De aanschafprijs is ongeveer €60. De kosten per hectare zullen dan neerkomen op €480. De meeste modellen hebben een zonnepaneel, waardoor er geen extra kosten voor elektriciteit worden gemaakt. Met de juiste omgang gaan flitslampen meerdere jaren mee.

Er zijn weinig ongewenste effecten op mensen doordat het licht niet te fel is en niet ver genoeg reikt om mensen te verblinden.

Wet- en regelgeving

Afhankelijk van de aard van de te treffen visuele maatregelen zullen er voorzorgsmaatregelen moeten worden getroffen bij plaatsing en gebruik, met name bij het gebruik van flitslampen. Deze kunnen het wegverkeer verstoren, of mogelijk hinder veroorzaken voor bijvoorbeeld nabijgelegen woningen. Bij plaatsing in bermen rond wegen zal ook toestemming van de wegbeheerder vereist zijn.

Andere visuele middelen kunnen nadelig zijn voor het landschap of de beleving van het landelijk gebied. Veelal is het toepassen van visuele verjagingsmiddelen toegestaan als vorm van gebruik dat mede valt onder agrarisch gebruik.

3.2 Akoestische maatregelen

Akoestische maatregelen behalen hun effect door middel van geluiden. Schadeveroorzakende dieren worden hierdoor afgeschrikt. In deze paragraaf worden de effectief beoordeelde maatregelen toegelicht.

3.2.1 Vogelafweerpistool

Een vogelafweerpistool bestaat uit een standaard alarm- of startpistool, voorzien van eenopschroefbare schietbuis.

Tabel 7: Score voor vogelafweerpistool op belangrijke indicatoren, in vergelijking tot andere preventieve maatregelen binnen deze diergroep.

Tabel 7: Score voor vogelafweerpistool op belangrijke indicatoren, in vergelijking tot andere preventieve maatregelen binnen deze diergroep.

Ecologische effectiviteit

Een vogelafweerpistool heeft een gemiddelde effectiviteit voor de verjaging van hazen en konijnen.

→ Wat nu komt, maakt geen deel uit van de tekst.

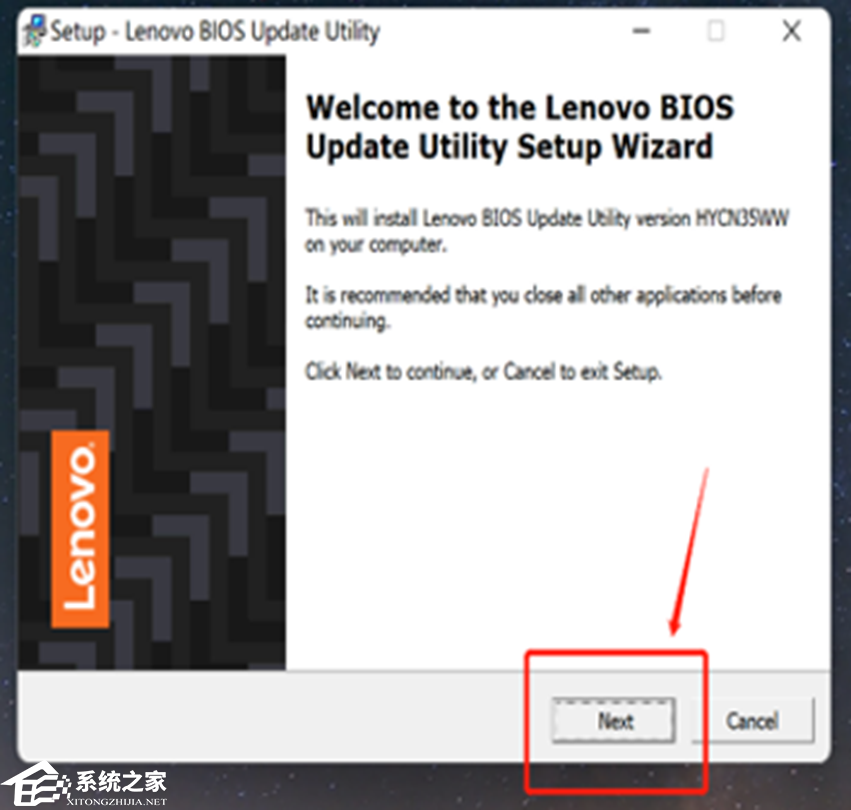Viewport: 851px width, 810px height.
Task: Click the "Welcome to the Lenovo BIOS" heading
Action: point(520,107)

Er is geen onderzoek gedaan naar de effectiviteit van deze maatregel op haasachtigen, maar gezien de effectiviteit op andere zoogdieren wordt een soortgelijke werking verwacht. Indien er grote aantallen hazen of konijnen op een perceel zitten, zou de directe effectiviteit hoog moeten zijn. De kans is echter groot dat de dieren slechts tijdelijk dekking zoeken in hun leger (haas) of hol (konijn)en dat ze terugkeren zodra het directe gevaar is geweken. De effectiviteit van het vogelafweerpistool is hoger in gebieden waar ook jacht op hazen en konijnen plaatsvindt, omdat er dan vaak al een relatie is gelegd tussen een harde knal en gevaar. De kans op gewenning is in deze gebieden minder groot. Er kan binnen enkele weken gewenning optreden als deze maatregel niet wordt gecombineerd met andere methodes. Het vogelafweerpistool kan op zowel grote als kleine percelen worden toegepast, zolang de knal luid en duidelijk op het hele perceel te horen is. Men kan er op zeer grote percelen ook voor kiezen om meerdere schoten af te vuren.

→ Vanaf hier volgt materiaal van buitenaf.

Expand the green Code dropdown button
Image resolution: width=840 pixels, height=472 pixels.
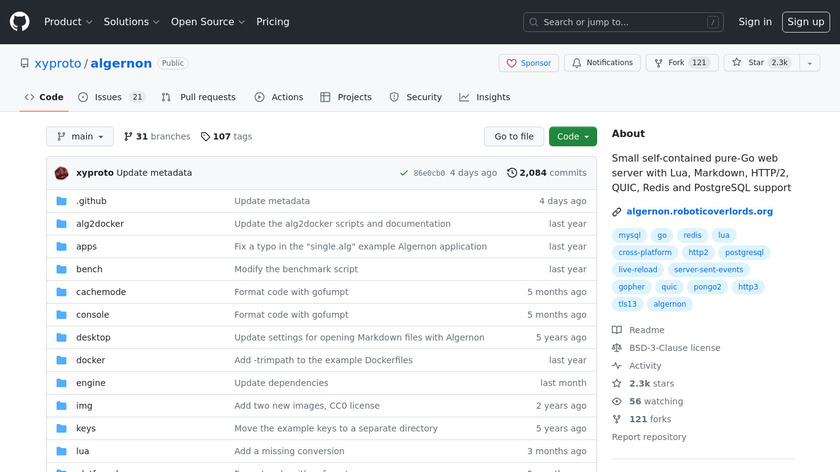pos(572,137)
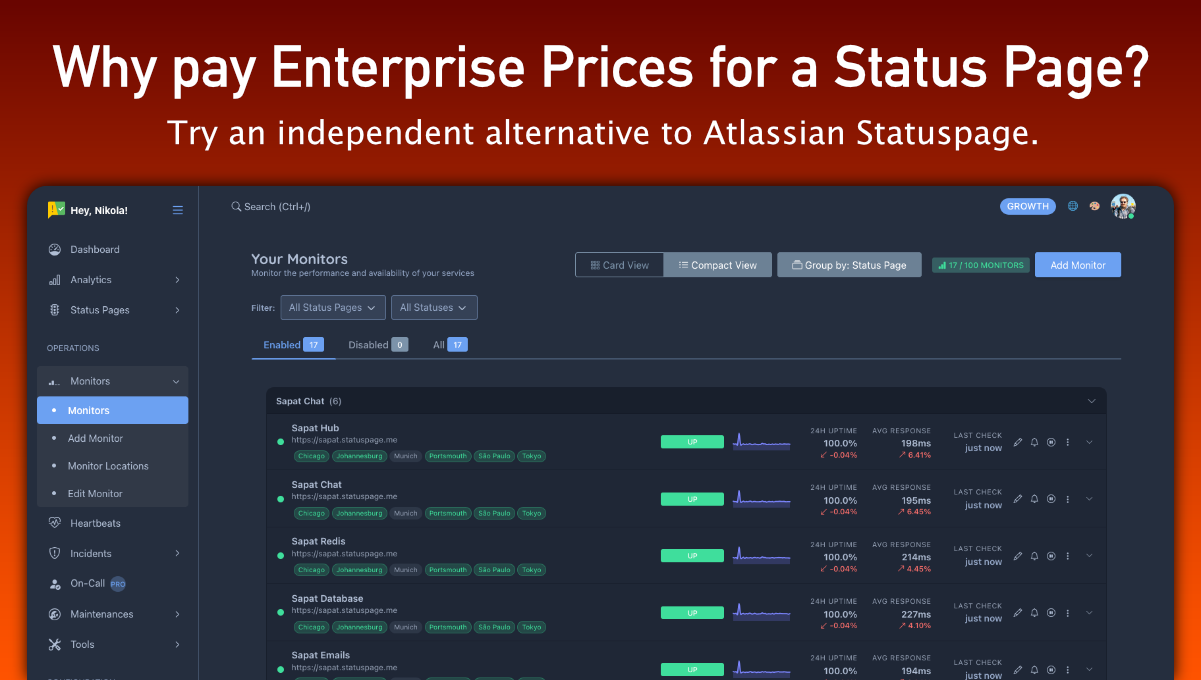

Een vogelafweerpistool heeft een grote verstoringsfactor op andere diersoorten. Zo kan een knal van een vogelafweerpistool vogels (o.a. ganzen, kraaien) en zoogdieren (o.a. zwijnen, herten) verstoren door de knal, hoewel die verstoring slechts van korte duur zal zijn en er kans is op gewenning. Het vogelafweerpistool kan het best met andere maatregelen uit dit document worden gecombineerd, zoals het gebruik van vliesdoeken of de plaatsing van flitslampen.

Het vogelafweerpistool kan ook wenselijke neveneffecten hebben op andere overlastgevende dieren op het land, zoals ganzen, duiven, kraaiachtigen, eenden en koeten.

Uit onderzoek blijkt dat het vogelafweerpistool potentie heeft om in combinatie met visuele maatregelen te worden gebruikt, zoals een inzet van (getrainde) honden en/of een laser. Dit zal het succes van verjaging vergroten en de kans op gewenning verkleinen.

Praktische inzetbaarheid

De schutter schiet twee tot drie vogelafweerpatronen per perceel per keer met het pistool. Deze patronen ontploffen op een hoogte van 40 tot 60 meter (als knaller of giller, eventueel gecombineerd met lichteffecten).

Het vogelafweerpistool is goed toepasbaar op alle landgebruiksvormen. In de veehouderij is deze maatregel niet toepasbaar in geval van weidegang van het vee, omdat de knallen schrikreacties kunnen veroorzaken.

Het gebruik van een vogelafweerpistool is arbeidsintensief, omdat percelen minimaal tweemaal per dag moeten worden gecontroleerd en eventuele aanwezige vogels moeten worden verjaagd. Het gebruik van een vogelafweerpistool neemt slechts enkele minuten in beslag op het perceel, maar afhankelijk van de afstand tot het perceel kan de tijdsinspanning toenemen.

De aanschafkosten bedragen ongeveer €135 tot €150. Daarnaast moet de verjager jaarlijks ongeveer €65 betalen voor de verlenging van zijn wapenvergunning. Het pistool schiet met losse flodders, waarvoor de kosten variëren van €1 tot €2 per patroon. De levensduur is afhankelijk van de frequentie van het gebruik. De verwachting is dat het pistool bij intensief gebruik minimaal 5 jaar mee kan gaan en bij beperkt gebruik tot wel 20 jaar. Als het pistool regelmatig wordt schoongemaakt hoeft verder geen onderhoud plaats te vinden.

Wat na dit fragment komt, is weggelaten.